Ever since confronting The Order’s creepy Prefect Duvane, whom he unwisely slugged in full view of the cult’s security cameras, Napolitano has been running from police across Hollywood and back again, through menacing streets and abandoned subway tunnels, refusing to face their trumped-up murder charges until he can prove he’s been framed.
This week, he was finally apprehended by a sheriff’s department S.W.A.T. team, dumped in a cell to await arraignment, and then sprung in the middle of the night for reasons we don’t yet understand by his reluctant cohort, suspended LAPD detective Deland.
It’s all in a day’s work for Napolitano, who’s already lost his good friend to a horrific murder, had his girlfriend betray him for money, and been beaten up twice, carjacked, and publicly humiliated by the media frenzy over his fall from grace.
The 20-odd writers (emphasis on odd) who’ve piled the weight of the world onto Napolitano’s weary shoulders have done themselves no favors either. The yarn they’ve woven has at least a loose thread for every contributor and no overall plan for stitching them all together.
It was fun creating this mess, but getting Napolitano out of it is another story.
Take Michael Breiburg, for instance.
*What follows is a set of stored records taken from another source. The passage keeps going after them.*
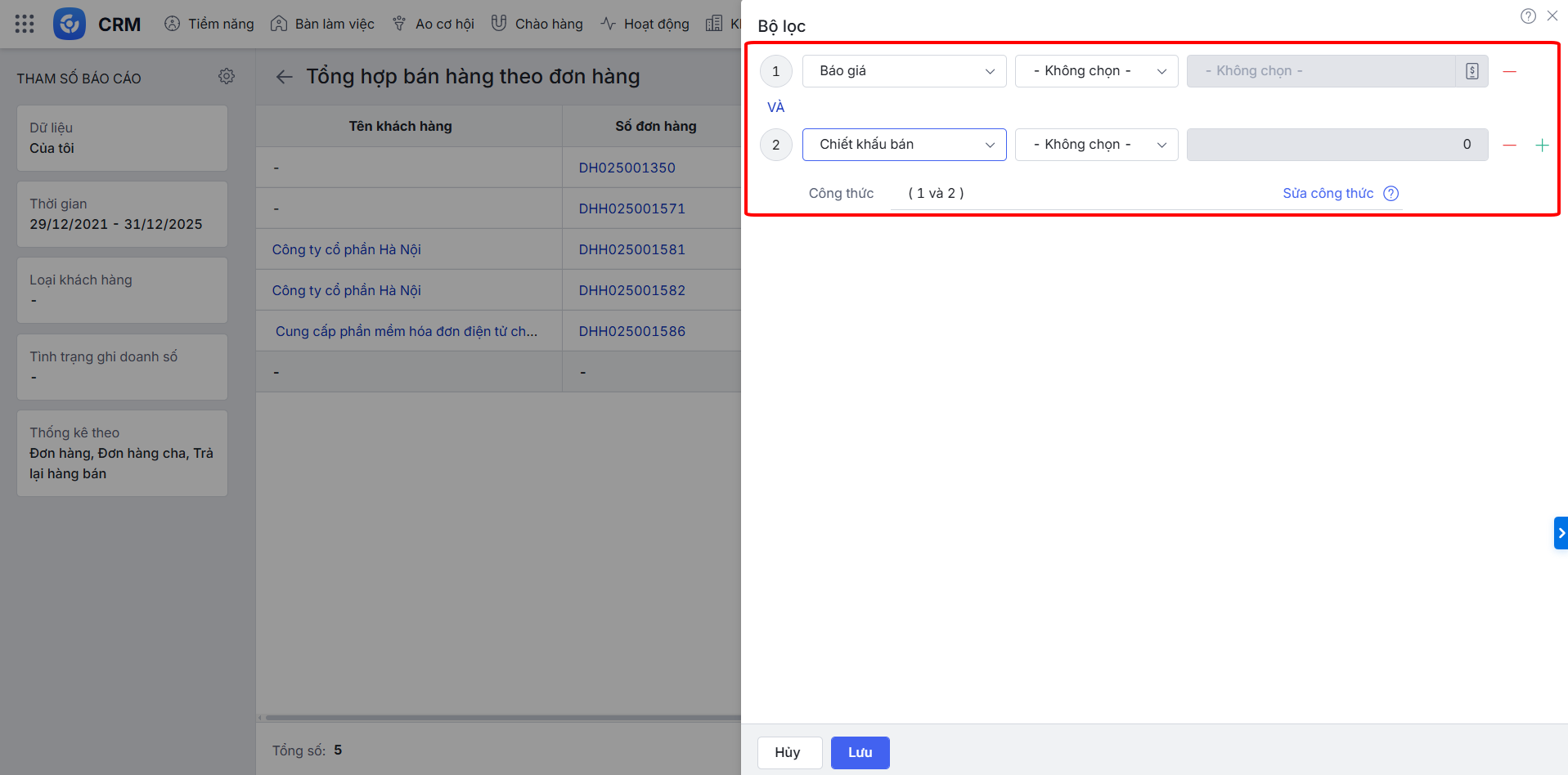Open the app launcher grid icon

(25, 24)
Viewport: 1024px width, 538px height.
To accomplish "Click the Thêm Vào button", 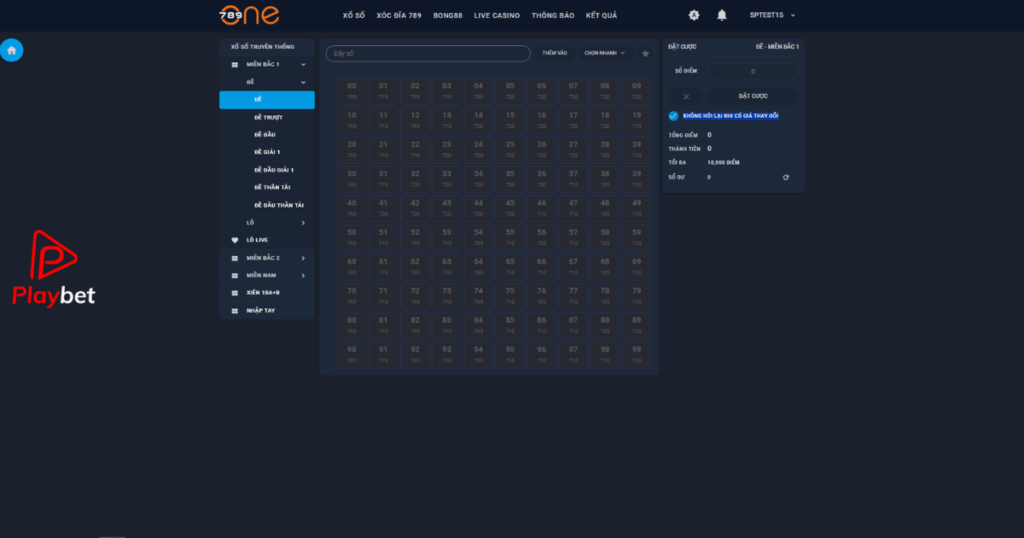I will [x=554, y=53].
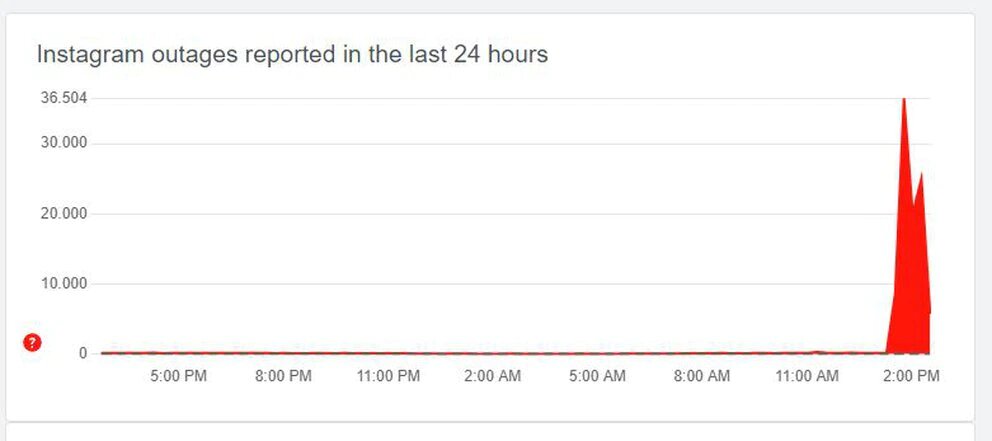Select the 2:00 AM time label
The height and width of the screenshot is (441, 992).
[x=493, y=377]
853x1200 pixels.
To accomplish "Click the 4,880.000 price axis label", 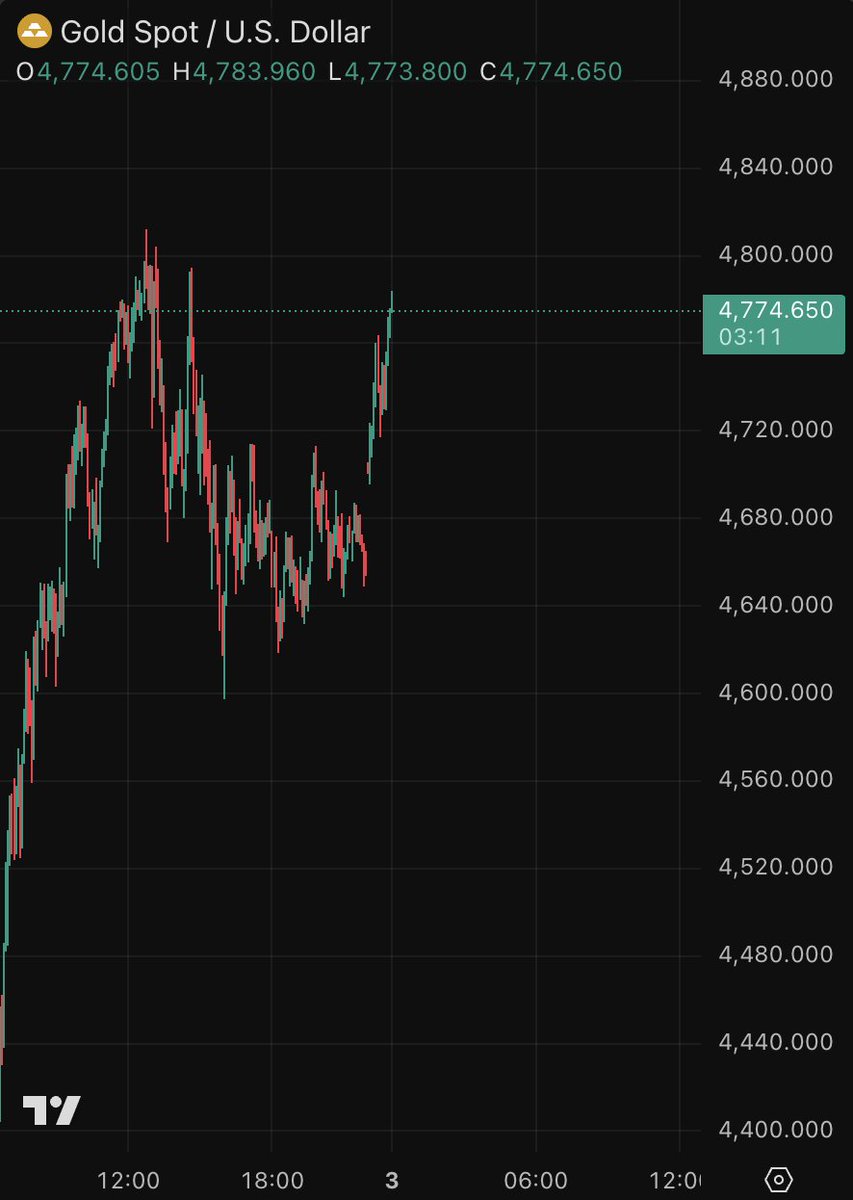I will [775, 79].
Back around page 18, Mike no doubt thought it was a kick tossing two dead bodies and a mysterious, powerful cult into the story mix.
Now he comes home from his real job working 11+-hour days at the as-yet-unscheduled NBC reality show “Momma’s Boys,” and he’s got some half-crazed Maniac Producer on the line, demanding he sacrifice his few hours of sleep to help tidy up Napolitano’s story and to make sure the mayor battles the odds with honor, strength and a certain style.
For free. (Except for a t-shirt.)
And why is Mike on the hook for all this? Because, as he told a local TV news reporter a few weeks ago, he thinks it’s “fun.”
Oh, and also because after six months of running this project, the aforementioned Maniac Producer can’t find anyone else willing to try.
That’s right. The line of volunteers has dwindled from five or 10 each week in our script’s first months down to just a few in its middle section and now, finally, to zero would-be contributors willing to take a shot at solving our story problems at this late stage of the game. (And no, that doesn’t count the lady who submitted a few paragraphs suggesting a staggering new, unrelated plot twist in narrative, non-script format.)
So Mike now is scheduled to become our project’s only three-time contributor, when he delivers new pages this coming weekend to pay off the mayor’s ordeal with the slam-bang action finish he proposed to me earlier and which we’ve all been waiting for. Right, Mike?
Mike? Wake up, Mike!
Meanwhile, you can read his current contribution, in which Napolitano faces the music in order to prevent Rachel from being raped and murdered by the evil prefect in the purple robe, on pages 102-105 of our script-in progress.
Nice job, Mike. You’ve done a Maniac Producer’s heart good.